* WHAT THIS TASK INVOLVES
Would you return exactly the lines running from the one with "Select the remarks cell in DJJ11 row" to the bottom of the listing below, and no others?
== Segment start ==
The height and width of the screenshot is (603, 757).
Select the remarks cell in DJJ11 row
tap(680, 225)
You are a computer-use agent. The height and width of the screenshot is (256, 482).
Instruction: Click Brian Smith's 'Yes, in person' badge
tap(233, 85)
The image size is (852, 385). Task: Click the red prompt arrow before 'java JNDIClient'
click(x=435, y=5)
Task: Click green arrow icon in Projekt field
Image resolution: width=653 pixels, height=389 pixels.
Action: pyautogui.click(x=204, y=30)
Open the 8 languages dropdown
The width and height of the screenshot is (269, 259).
== Segment end ==
* YOUR RESPONSE
Select the remarks cell in DJJ11 row
tap(680, 225)
You are a computer-use agent. The height and width of the screenshot is (256, 482).
Instruction: Click Brian Smith's 'Yes, in person' badge
tap(233, 85)
The image size is (852, 385). Task: Click the red prompt arrow before 'java JNDIClient'
click(x=435, y=5)
Task: Click green arrow icon in Projekt field
Image resolution: width=653 pixels, height=389 pixels.
Action: pyautogui.click(x=204, y=30)
Open the 8 languages dropdown
The width and height of the screenshot is (269, 259).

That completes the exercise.